Opinion «Je suis russe», m'a-t-elle dit en baissant les yeux 

Valérie Passello

8.3.2022

Après douze jours de conflit, la «russophobie» semble prendre de l'ampleur dans les discours et les attitudes de la population. Jusqu'en Suisse. Mais tâchons de nous mettre deux minutes dans les baskets d'un citoyen de Russie, dont le seul tort est d'être né... dans le même pays que Poutine. Opinion.

Une femme tient une pancarte indiquant «Je suis russe. Désolée pour ça» alors qu'elle participe à une manifestation contre l'invasion russe de l'Ukraine à Zurich, en Suisse, le samedi 5 mars 2022.
Une femme tient une pancarte indiquant «Je suis russe. Désolée pour ça» alors qu'elle participe à une manifestation contre l'invasion russe de l'Ukraine à Zurich, en Suisse, le samedi 5 mars 2022.
KEYSTONE

Valérie Passello

8.3.2022

Voilà une scène que je n'aurais jamais pensé vivre un jour. Après deux ans de pandémie et a fortiori depuis douze jours, on devient coutumier des expériences inédites, c'est vrai. Mais ce moment de vie qui aurait pu être anodin m'a ébranlée.

Je faisais des emplettes dans un commerce que je fréquente souvent. La vendeuse, une jeune femme toujours sympathique, me semble ce jour-là à fleur de peau. Alors j'ose: «Vous êtes ukrainienne?» Atterrée, en baissant les yeux, elle murmure: «Je suis russe».

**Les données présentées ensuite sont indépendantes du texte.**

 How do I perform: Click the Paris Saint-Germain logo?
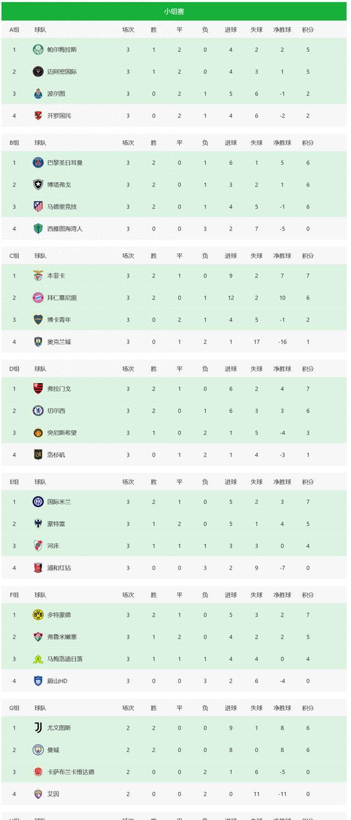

Et ces mêmes yeux de s'embuer à l'évocation des amis ukrainiens fuyant les bombes, de la famille restée en Russie qui va au devant d'une crise sans précédent, du regard noir que l'humanité posera sans doute sur les Russes lors des prochaines décennies.

Oui, les victimes directes de la guerre, ceux qui versent leur sang sous les bombes, ce sont les Ukrainiens. Le monde entier leur témoigne son soutien et c'est bien ainsi.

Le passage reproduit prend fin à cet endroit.